Archives

All posts for the month April, 2020

Credentials

Published April 30, 2020 by swankivy

<–Previous Comic   Next Comic–>

<–Previous Comic   Next Comic–>

Authors should definitely be able to take criticism. Even if it’s not delivered in the politest of ways, see what you can do with it. And it’s usually true that someone more experienced than you will have important things to say.

But it’s YOUR work. You know it better than anyone.

If someone tries to use their standing in the publishing world to change your message, to change your work’s essence, because they think you SHOULD be saying and caring about something else, you need to step back and consider that maybe despite the person’s credentials, they are wrong. I’ve met people like this before who don’t understand the difference between disliking something/not being interested in something and that thing being objectively bad or worthless.

Why do you write?

If following someone’s advice would require you to abandon that reason, back away slowly.
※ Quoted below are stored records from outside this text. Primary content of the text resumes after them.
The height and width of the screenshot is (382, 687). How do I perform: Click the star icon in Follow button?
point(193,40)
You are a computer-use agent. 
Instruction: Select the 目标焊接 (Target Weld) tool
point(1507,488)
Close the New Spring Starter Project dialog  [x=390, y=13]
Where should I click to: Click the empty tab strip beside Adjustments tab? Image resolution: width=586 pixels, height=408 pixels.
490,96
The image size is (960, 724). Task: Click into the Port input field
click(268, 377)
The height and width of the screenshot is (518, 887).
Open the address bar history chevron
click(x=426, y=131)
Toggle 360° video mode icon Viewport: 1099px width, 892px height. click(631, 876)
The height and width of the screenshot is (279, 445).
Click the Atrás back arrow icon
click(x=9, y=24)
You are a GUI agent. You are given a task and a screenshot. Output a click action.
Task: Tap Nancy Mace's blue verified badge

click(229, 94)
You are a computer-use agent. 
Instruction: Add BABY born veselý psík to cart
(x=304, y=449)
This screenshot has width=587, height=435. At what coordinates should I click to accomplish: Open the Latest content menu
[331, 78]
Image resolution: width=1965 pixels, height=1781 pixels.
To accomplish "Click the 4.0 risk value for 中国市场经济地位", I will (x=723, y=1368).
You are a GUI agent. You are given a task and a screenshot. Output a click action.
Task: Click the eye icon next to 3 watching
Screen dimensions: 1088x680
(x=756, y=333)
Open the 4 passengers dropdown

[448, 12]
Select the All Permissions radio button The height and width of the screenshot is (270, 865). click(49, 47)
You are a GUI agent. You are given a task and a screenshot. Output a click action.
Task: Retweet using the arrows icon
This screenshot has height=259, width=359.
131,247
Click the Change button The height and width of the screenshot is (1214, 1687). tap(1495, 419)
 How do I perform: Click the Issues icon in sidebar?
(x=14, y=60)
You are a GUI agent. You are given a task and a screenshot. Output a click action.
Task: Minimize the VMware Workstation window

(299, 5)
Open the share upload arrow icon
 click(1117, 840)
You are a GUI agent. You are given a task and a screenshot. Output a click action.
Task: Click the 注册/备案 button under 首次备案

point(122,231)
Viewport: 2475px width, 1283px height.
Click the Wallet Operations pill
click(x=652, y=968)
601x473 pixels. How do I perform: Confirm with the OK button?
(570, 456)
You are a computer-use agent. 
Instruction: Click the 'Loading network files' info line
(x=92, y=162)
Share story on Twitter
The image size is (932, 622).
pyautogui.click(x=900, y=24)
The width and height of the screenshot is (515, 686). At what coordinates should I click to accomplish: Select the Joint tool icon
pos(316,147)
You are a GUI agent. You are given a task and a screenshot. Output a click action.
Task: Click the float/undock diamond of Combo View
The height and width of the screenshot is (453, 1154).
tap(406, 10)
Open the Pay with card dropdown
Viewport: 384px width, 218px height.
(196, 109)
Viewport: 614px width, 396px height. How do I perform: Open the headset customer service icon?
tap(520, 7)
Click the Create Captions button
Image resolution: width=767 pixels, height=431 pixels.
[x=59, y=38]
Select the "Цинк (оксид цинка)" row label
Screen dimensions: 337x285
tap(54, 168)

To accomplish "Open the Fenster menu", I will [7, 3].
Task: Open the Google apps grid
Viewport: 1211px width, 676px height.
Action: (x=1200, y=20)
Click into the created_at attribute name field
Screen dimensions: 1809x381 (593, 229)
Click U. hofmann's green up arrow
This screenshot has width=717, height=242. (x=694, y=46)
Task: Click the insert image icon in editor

You don’t want anyone like this to get the idea that they own your path to publication, audience, legitimacy, or confidence. It’s especially suspicious if they get angry at you or shame you when you won’t take their advice. The same as younger or less experienced people do need to take advice from people who know what they’re talking about, older or more experienced people need to make their advice accessible. If a newbie writer won’t take a more established writer’s advice and the established writer’s response is to explode and act insulted, that’s super inappropriate. No one should be that invested in pushing their own agenda. It makes it very clear the established author expects to be obeyed. “Obeying” a mentor isn’t how we’re supposed to learn our craft over here.

I never felt entitled to tell someone else what their work should be. I have at times told them that I had concerns about very central aspects of their book–like what disturbing message people might take away from it if they don’t reconsider an important aspect, or why a character’s motivation doesn’t feel real to me. That doesn’t mean there isn’t a right way to write what they wrote. But my way of handling that is to tell them why I reacted the way I did, not hound them to change it and sneer that they will never be published if they don’t obey me.

And disagreeing with someone, even an elder in your community, is not the same thing as not being able to take criticism. If you really know what you wanted to write about and your work is the result of caring about that thing the way you do, you will know what’s best for it.